Work instruction
Only the lines from the one holding "801x777 pixels. Task: Open" through the end of the records below are to be reproduced exactly, and pictures are to be omitted.

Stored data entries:
● ● ● ● ● ● ●

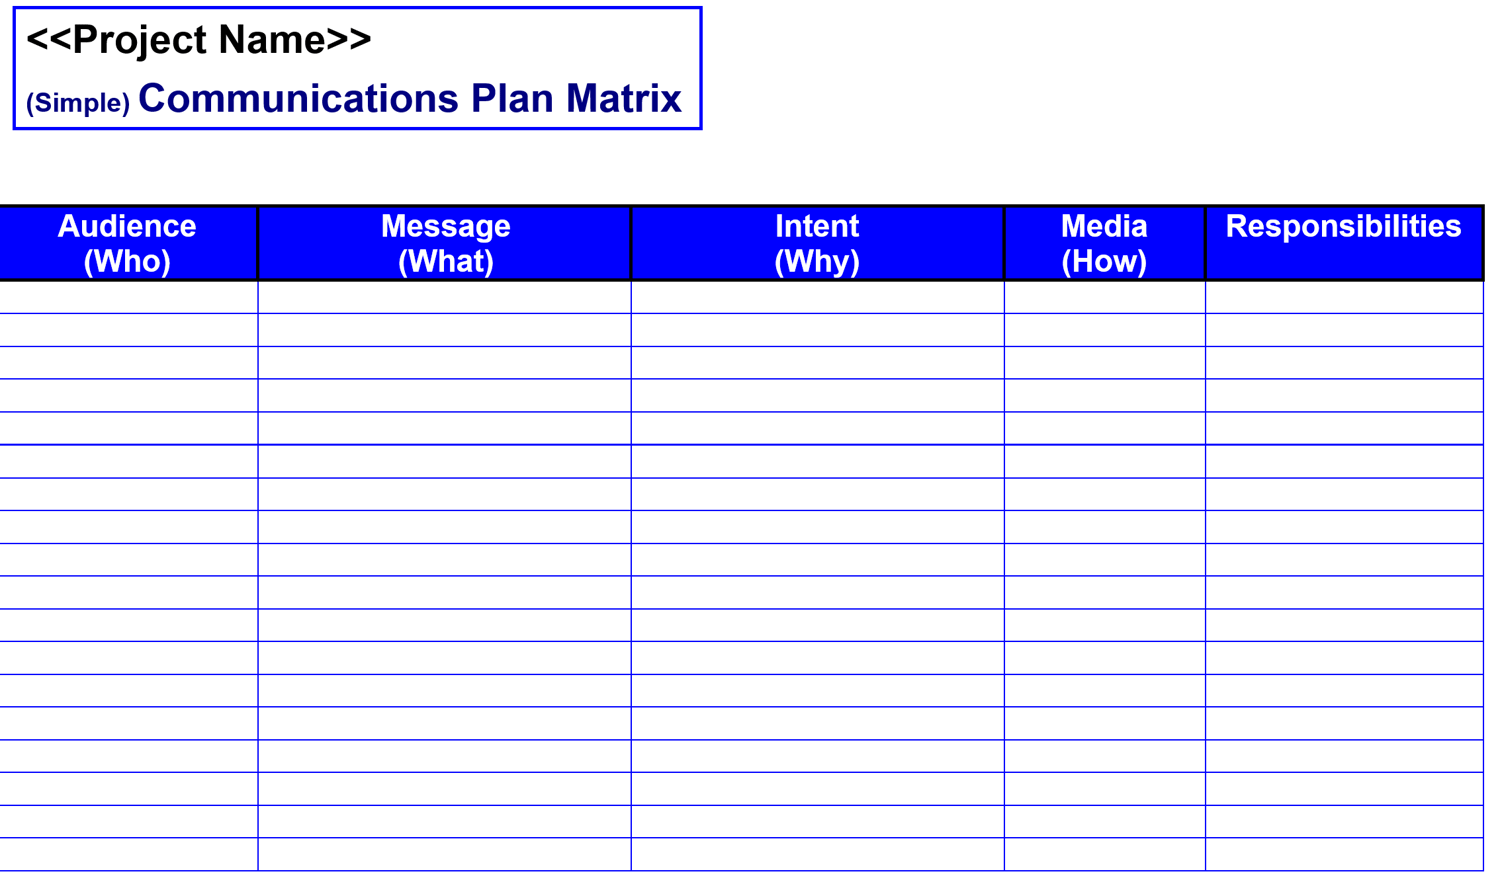Select first empty cell under Intent
The height and width of the screenshot is (886, 1500).
point(817,297)
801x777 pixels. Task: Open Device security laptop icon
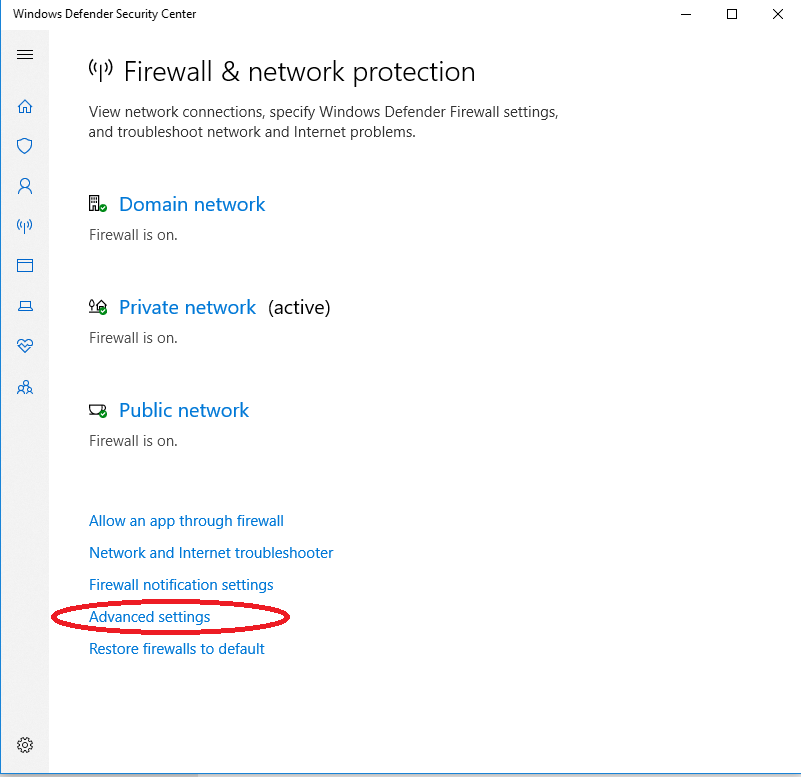tap(25, 306)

● ● ● ● ● ● ●

Problem solution
801x777 pixels. Task: Open Device security laptop icon
tap(25, 306)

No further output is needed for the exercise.